Stated goal:
Copy the data below line for line, without the pictures.

Given information:

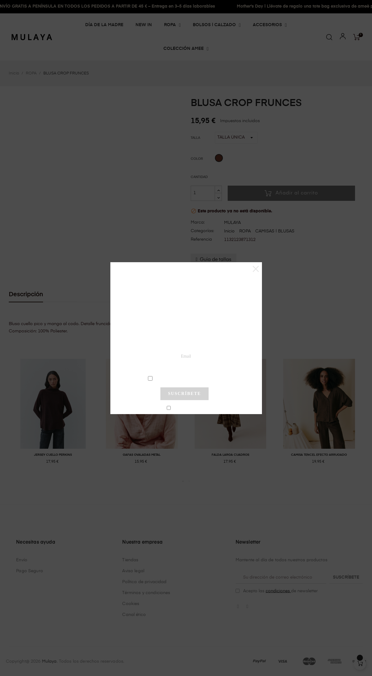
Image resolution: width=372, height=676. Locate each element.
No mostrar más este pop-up (187, 408)
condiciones (185, 378)
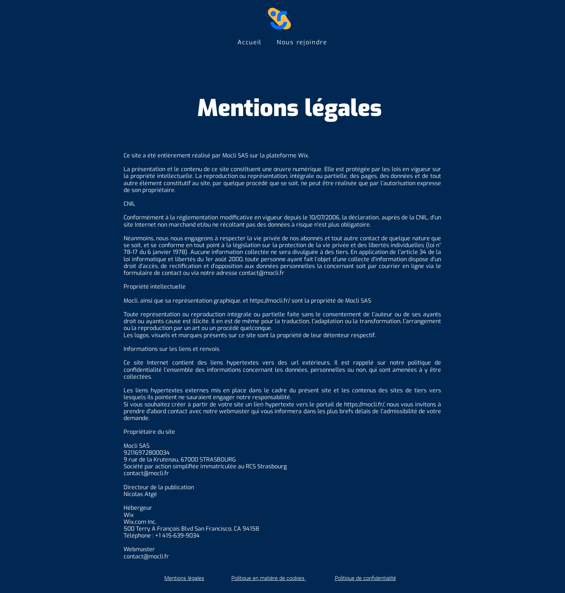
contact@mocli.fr (261, 273)
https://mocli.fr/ (270, 300)
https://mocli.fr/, (364, 404)
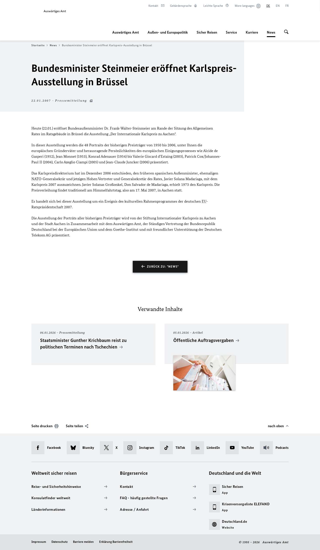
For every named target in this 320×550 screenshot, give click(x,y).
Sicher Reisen (207, 32)
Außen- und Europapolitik (168, 32)
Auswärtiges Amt (125, 32)
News (271, 32)
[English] (278, 6)
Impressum (38, 542)
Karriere (252, 32)
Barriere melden (83, 542)
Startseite (39, 45)
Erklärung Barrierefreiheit (116, 542)
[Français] (287, 6)
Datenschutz (59, 542)
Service (231, 32)
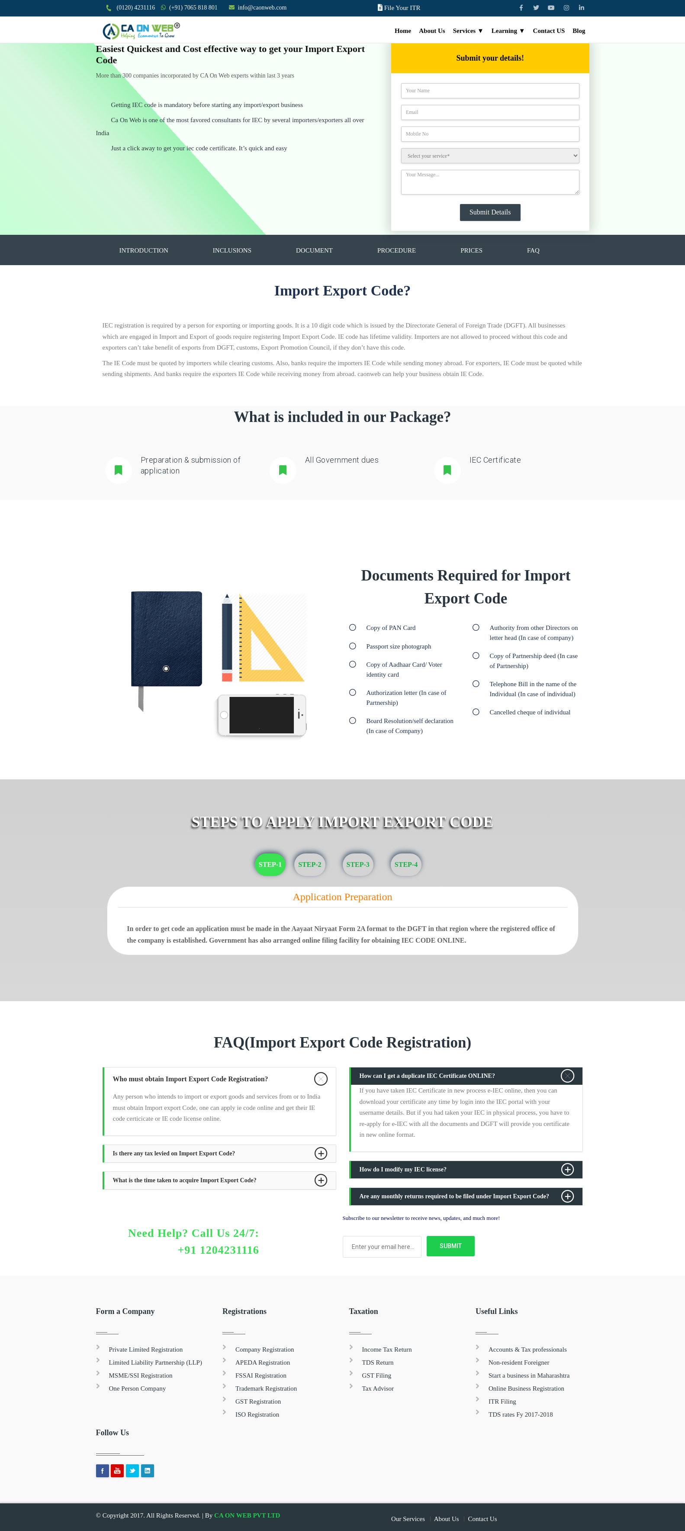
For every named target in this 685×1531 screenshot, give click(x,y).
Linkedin (147, 1470)
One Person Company (137, 1388)
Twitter (132, 1470)
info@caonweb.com (262, 7)
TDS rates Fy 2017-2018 (521, 1414)
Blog (578, 30)
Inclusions (232, 250)
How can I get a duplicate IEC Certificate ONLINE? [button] (427, 1076)
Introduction (143, 250)
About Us (432, 30)
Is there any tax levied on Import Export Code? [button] (174, 1153)
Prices (471, 250)
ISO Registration (257, 1414)
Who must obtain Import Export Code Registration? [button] (190, 1079)
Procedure (396, 250)
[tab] (220, 1079)
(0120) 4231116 (136, 7)
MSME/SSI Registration (141, 1375)
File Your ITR (402, 7)
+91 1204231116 (218, 1250)
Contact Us (482, 1518)
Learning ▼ (508, 30)
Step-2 (309, 864)
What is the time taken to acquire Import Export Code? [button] (185, 1180)
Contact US (549, 30)
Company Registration (264, 1349)
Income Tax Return (387, 1349)
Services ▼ (468, 30)
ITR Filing (502, 1401)
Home (403, 30)
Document (314, 250)
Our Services (408, 1518)
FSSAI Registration (260, 1375)
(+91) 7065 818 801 (193, 7)
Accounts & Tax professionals (528, 1349)
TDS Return (378, 1362)
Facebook (102, 1470)
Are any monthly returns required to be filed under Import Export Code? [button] (455, 1196)
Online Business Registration (526, 1388)
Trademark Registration (266, 1388)
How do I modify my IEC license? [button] (403, 1169)
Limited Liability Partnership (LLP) (155, 1362)
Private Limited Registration (146, 1349)
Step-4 (406, 864)
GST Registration (258, 1401)
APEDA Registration (262, 1362)
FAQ (533, 250)
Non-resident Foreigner (519, 1362)
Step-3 (358, 864)
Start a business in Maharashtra (529, 1375)
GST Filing (377, 1375)
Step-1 (270, 864)
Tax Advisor (378, 1388)
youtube (117, 1470)
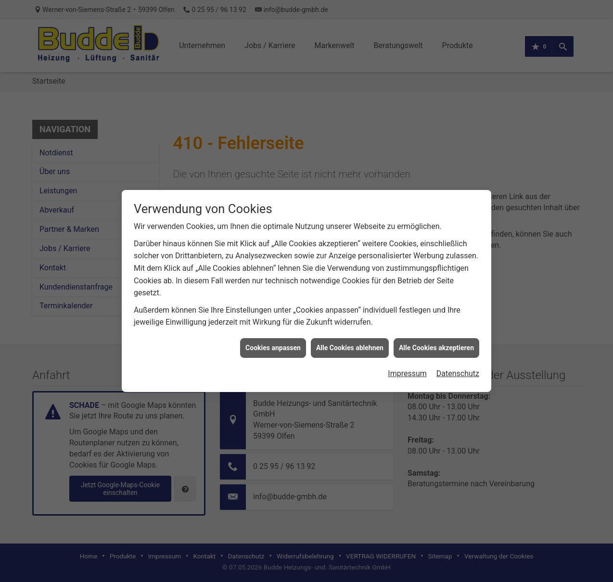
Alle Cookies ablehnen (349, 343)
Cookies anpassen (273, 343)
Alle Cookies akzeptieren (436, 343)
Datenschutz (457, 369)
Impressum (407, 369)
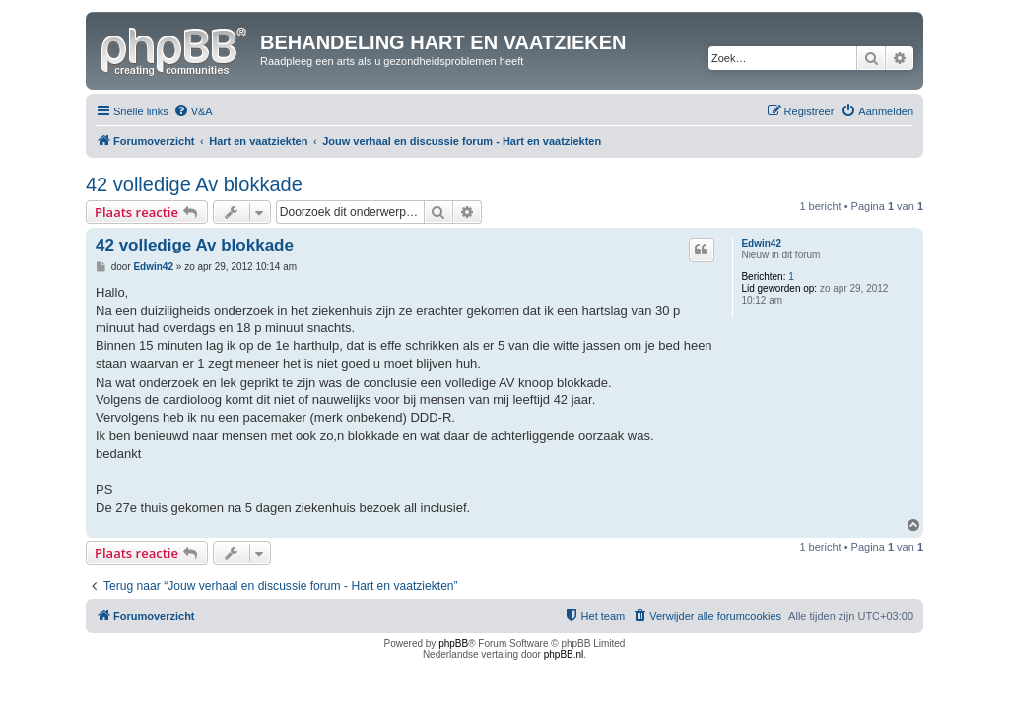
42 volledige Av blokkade (194, 184)
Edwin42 (761, 243)
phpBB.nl (564, 654)
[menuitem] (193, 111)
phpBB (453, 643)
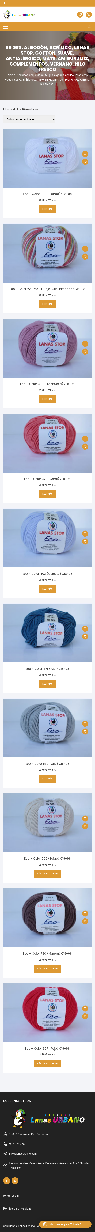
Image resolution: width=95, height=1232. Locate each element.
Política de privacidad (17, 1209)
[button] (65, 1224)
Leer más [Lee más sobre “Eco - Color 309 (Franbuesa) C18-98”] (47, 399)
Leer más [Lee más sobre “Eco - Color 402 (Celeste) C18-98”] (47, 588)
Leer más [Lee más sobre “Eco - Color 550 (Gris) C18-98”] (47, 778)
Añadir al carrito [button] (47, 873)
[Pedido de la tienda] (29, 119)
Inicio (10, 75)
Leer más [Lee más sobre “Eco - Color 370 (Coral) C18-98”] (47, 493)
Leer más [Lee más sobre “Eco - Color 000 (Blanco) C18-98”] (47, 209)
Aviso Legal (11, 1196)
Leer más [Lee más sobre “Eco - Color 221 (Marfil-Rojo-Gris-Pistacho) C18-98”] (47, 304)
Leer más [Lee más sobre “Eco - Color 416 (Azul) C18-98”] (47, 683)
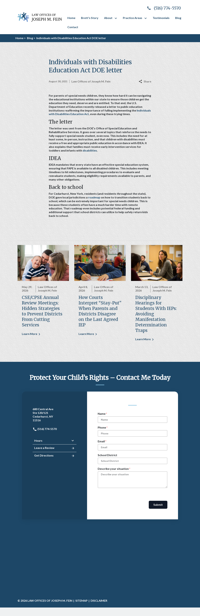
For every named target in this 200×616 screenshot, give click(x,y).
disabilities (90, 150)
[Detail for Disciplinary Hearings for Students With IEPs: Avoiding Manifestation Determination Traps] (156, 295)
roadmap (94, 197)
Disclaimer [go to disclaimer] (99, 600)
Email (101, 441)
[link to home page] (40, 16)
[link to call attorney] (162, 8)
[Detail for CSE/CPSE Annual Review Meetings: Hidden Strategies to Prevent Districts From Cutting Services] (43, 293)
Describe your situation (113, 468)
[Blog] (178, 18)
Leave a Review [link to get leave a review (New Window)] (54, 448)
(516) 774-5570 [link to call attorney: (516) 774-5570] (45, 428)
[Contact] (72, 27)
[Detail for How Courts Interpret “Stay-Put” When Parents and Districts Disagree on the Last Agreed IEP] (100, 293)
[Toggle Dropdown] (116, 18)
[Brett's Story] (89, 18)
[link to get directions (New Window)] (54, 414)
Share (145, 81)
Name (101, 413)
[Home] (71, 18)
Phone (102, 427)
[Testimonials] (161, 18)
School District (107, 455)
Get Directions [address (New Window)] (54, 456)
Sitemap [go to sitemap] (81, 600)
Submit (158, 504)
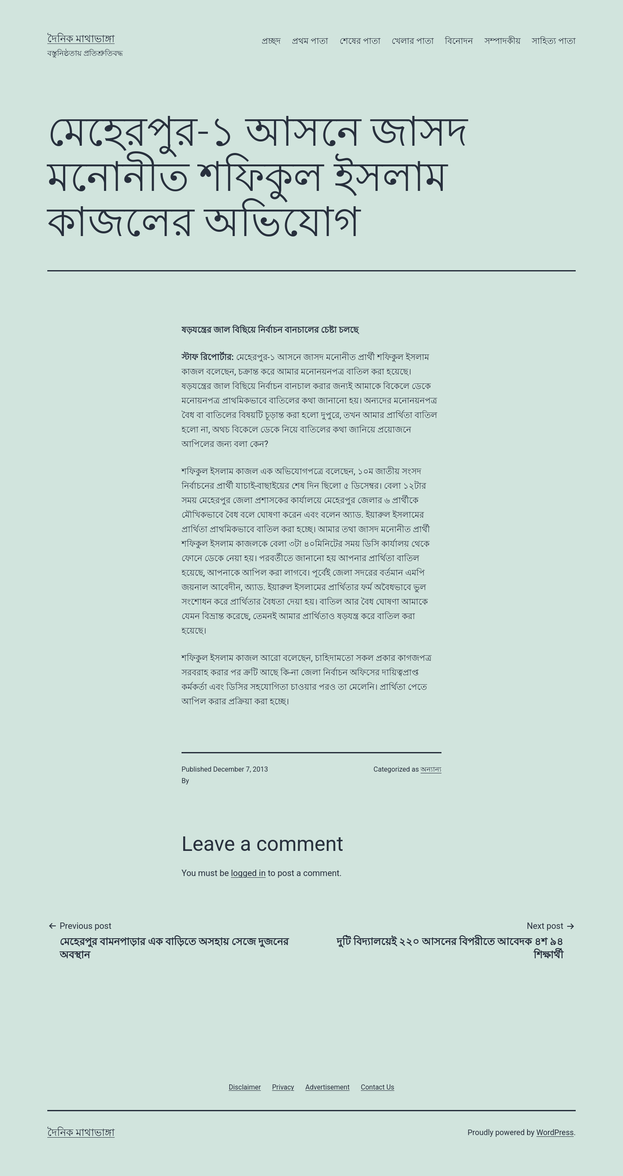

Reply:
Image resolution: width=372, height=676. Locate each element.
No mostrar más este pop-up (187, 408)
condiciones (185, 378)
contact@mocli.fr (261, 273)
https://mocli.fr/ (270, 300)
https://mocli.fr/, (364, 404)
For every named target in this 320×550 screenshot, give click(x,y).
Sicher Reisen (207, 32)
Außen- und Europapolitik (168, 32)
Auswärtiges Amt (125, 32)
News (271, 32)
[English] (278, 6)
Impressum (38, 542)
Karriere (252, 32)
Barriere melden (83, 542)
Startseite (39, 45)
Erklärung Barrierefreiheit (116, 542)
[Français] (287, 6)
Datenschutz (59, 542)
Service (231, 32)
For every named target in this 685×1531 screenshot, give click(x,y).
Linkedin (147, 1470)
One Person Company (137, 1388)
Twitter (132, 1470)
info@caonweb.com (262, 7)
TDS rates Fy 2017-2018 (521, 1414)
Blog (578, 30)
Inclusions (232, 250)
How can I get a duplicate IEC Certificate ONLINE? [button] (427, 1076)
Introduction (143, 250)
About Us (432, 30)
Is there any tax levied on Import Export Code? [button] (174, 1153)
Prices (471, 250)
ISO Registration (257, 1414)
Who must obtain Import Export Code Registration? [button] (190, 1079)
Procedure (396, 250)
[tab] (220, 1079)
(0120) 4231116 (136, 7)
MSME/SSI Registration (141, 1375)
File Your ITR (402, 7)
+91 1204231116 (218, 1250)
Contact Us (482, 1518)
Learning ▼ (508, 30)
Step-2 (309, 864)
What is the time taken to acquire Import Export Code? [button] (185, 1180)
Contact US (549, 30)
Company Registration (264, 1349)
Income Tax Return (387, 1349)
Services ▼ (468, 30)
ITR Filing (502, 1401)
Home (403, 30)
Document (314, 250)
Our Services (408, 1518)
FSSAI Registration (260, 1375)
(+91) 7065 818 801 (193, 7)
Accounts & Tax professionals (528, 1349)
TDS Return (378, 1362)
Facebook (102, 1470)
Are any monthly returns required to be filed under Import Export Code? [button] (455, 1196)
Online Business Registration (526, 1388)
Trademark Registration (266, 1388)
How do I modify my IEC license? [button] (403, 1169)
Limited Liability Partnership (LLP) (155, 1362)
Private Limited Registration (146, 1349)
Step-4 (406, 864)
GST Registration (258, 1401)
APEDA Registration (262, 1362)
FAQ (533, 250)
Non-resident Foreigner (519, 1362)
Step-3 (358, 864)
Start a business in Maharashtra (529, 1375)
GST Filing (377, 1375)
Step-1 (270, 864)
Tax Advisor (378, 1388)
youtube (117, 1470)
Alle Cookies ablehnen (349, 343)
Cookies anpassen (273, 343)
Alle Cookies akzeptieren (436, 343)
Datenschutz (457, 369)
Impressum (407, 369)
42 volledige Av blokkade (194, 184)
Edwin42 (761, 243)
phpBB.nl (564, 654)
[menuitem] (193, 111)
phpBB (453, 643)
Image resolution: width=95, height=1232. Locate each element.
Política de privacidad (17, 1209)
[button] (65, 1224)
Leer más [Lee más sobre “Eco - Color 309 (Franbuesa) C18-98”] (47, 399)
Leer más [Lee más sobre “Eco - Color 402 (Celeste) C18-98”] (47, 588)
Leer más [Lee más sobre “Eco - Color 550 (Gris) C18-98”] (47, 778)
Añadir al carrito [button] (47, 873)
[Pedido de la tienda] (29, 119)
Inicio (10, 75)
Leer más [Lee más sobre “Eco - Color 370 (Coral) C18-98”] (47, 493)
Leer más [Lee más sobre “Eco - Color 000 (Blanco) C18-98”] (47, 209)
Aviso Legal (11, 1196)
Leer más [Lee más sobre “Eco - Color 221 (Marfil-Rojo-Gris-Pistacho) C18-98”] (47, 304)
Leer más [Lee más sobre “Eco - Color 416 (Azul) C18-98”] (47, 683)
For every named target in this 200×616 screenshot, give click(x,y).
disabilities (90, 150)
[Detail for Disciplinary Hearings for Students With IEPs: Avoiding Manifestation Determination Traps] (156, 295)
roadmap (94, 197)
Disclaimer [go to disclaimer] (99, 600)
Email (101, 441)
[link to home page] (40, 16)
[link to call attorney] (162, 8)
[Detail for CSE/CPSE Annual Review Meetings: Hidden Strategies to Prevent Districts From Cutting Services] (43, 293)
Describe your situation (113, 468)
[Blog] (178, 18)
Leave a Review [link to get leave a review (New Window)] (54, 448)
(516) 774-5570 [link to call attorney: (516) 774-5570] (45, 428)
[Contact] (72, 27)
[Detail for How Courts Interpret “Stay-Put” When Parents and Districts Disagree on the Last Agreed IEP] (100, 293)
[Toggle Dropdown] (116, 18)
[Brett's Story] (89, 18)
[link to get directions (New Window)] (54, 414)
Share (145, 81)
Name (101, 413)
[Home] (71, 18)
Phone (102, 427)
[Testimonials] (161, 18)
School District (107, 455)
Get Directions [address (New Window)] (54, 456)
Sitemap [go to sitemap] (81, 600)
Submit (158, 504)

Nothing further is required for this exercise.